Construção de narrativas e espaços de comunicação. Muita gente fala do “quarto poder”, o poder da imprensa. A novas mídias são recentes, e dispersas em diversos assuntos ou temas de interesse. A TV/rádio ainda são fortalezas, que constroem narrativas e são espelho para construção do imaginário das pessoas. É por esses canais que ainda muitos se informam ou trazem um assunto na mesa de jantar da família depois de ver algo na novela. É também por essas mídias que as pessoas pautam seu comportamento, estética e afins. Isso se conecta muito com o primeiro tópico, da subjetividade e branquitude, mas aqui de maneira massificada. É uma indústria que pauta a mente das pessoas. Precisamos de representatividade e estabelecer novas narrativas em TODOS os mecanismos de mídia, para impulsionar a mudança cultural que tanto queremos. A política está no preço do pão, mas também está naquele programa de TV que só mostra preto em camburão e no jornal que estampa os rostos de pessoas negras como assassinas e propensas à violência. Também é aquele que satiriza o comportamento e cultura de um povo no humor ou da novela que não experimenta um elenco que representa o Brasil e sua diversidade étnica. Como romper com a lógica de construção, se somos bombardeados de conteúdo que nos coloca como inferiores e subalternos?

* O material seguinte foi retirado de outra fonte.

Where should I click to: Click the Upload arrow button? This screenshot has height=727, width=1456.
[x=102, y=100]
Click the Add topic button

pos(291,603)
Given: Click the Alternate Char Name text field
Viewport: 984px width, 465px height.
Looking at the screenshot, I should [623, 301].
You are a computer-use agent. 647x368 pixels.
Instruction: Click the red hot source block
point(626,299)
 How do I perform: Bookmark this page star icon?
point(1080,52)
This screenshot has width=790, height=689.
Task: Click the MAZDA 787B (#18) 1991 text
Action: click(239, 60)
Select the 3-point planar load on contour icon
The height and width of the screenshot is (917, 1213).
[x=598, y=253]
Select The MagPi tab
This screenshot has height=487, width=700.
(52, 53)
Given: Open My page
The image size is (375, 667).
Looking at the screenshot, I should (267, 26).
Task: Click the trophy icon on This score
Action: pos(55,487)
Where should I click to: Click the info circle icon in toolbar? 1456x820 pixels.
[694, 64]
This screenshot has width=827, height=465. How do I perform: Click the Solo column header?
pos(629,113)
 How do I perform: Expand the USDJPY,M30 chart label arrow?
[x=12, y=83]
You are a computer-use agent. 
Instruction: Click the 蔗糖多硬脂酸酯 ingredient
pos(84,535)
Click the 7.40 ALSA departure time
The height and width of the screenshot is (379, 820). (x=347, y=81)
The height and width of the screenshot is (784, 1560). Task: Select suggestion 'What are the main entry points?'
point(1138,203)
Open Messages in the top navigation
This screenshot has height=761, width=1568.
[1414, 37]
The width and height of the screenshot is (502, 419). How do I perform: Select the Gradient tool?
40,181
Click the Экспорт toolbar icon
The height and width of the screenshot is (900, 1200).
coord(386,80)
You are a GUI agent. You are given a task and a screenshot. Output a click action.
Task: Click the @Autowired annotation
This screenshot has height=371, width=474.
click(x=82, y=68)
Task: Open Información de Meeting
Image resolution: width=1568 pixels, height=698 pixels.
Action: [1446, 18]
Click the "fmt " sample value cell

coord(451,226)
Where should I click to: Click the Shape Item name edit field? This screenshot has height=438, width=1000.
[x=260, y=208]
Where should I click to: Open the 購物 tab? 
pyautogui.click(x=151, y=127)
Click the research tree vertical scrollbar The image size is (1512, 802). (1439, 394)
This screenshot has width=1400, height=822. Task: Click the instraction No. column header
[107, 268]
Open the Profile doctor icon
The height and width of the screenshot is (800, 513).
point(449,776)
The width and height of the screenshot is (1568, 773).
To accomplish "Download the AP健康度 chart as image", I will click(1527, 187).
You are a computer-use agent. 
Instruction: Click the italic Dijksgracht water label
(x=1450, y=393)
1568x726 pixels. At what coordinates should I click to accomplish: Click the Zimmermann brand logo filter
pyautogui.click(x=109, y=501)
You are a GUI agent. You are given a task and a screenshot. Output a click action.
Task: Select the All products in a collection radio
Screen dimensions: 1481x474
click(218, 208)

Para esquentar ainda mais: qual a representatividade de pessoas negras no serviço público? E nos sindicatos? Na academia? Nas empresas, seja como proprietários ou ocupando posições de destaque? Tudo isso está relacionado ao poder, e articulação destes espaços determina muita coisa em termos eleitorais. Todo mundo conhece aquele candidato representante do trabalhador, ou intelectual. Perguntar-se e criticar onde estão os negros nesses espaços é fundamental, principalmente quando olhamos para o cenário de construção nacional.
Você leitor(a), deve ser lendo isso e pensando: “nossa, Diogo. É só coisa difícil, lendo você parece que não iremos mudar esse quadro em vida.”
E penso que é possível transformar, sim! Mas sem ingenuidade, e com um pensamento e ações que conectem objetivos de curto, médio e longo prazo, atacando esses e outros tantos pontos que não caberia nesse texto. Acredito que será uma revolução institucional se pintarmos as câmaras e prefeituras este ano com pessoas negras e indígenas, lembrando sempre de misturar gênero, sexualidade, classe e por aí vai. Por isso, no próximo texto vou trazer algumas experiências de candidaturas que já estão mudando a lógica do sistema e contrariando as estruturas, quais técnicas/ferramentas estão sendo utilizadas e qual o impacto político que isso tem para a estrutura de poder.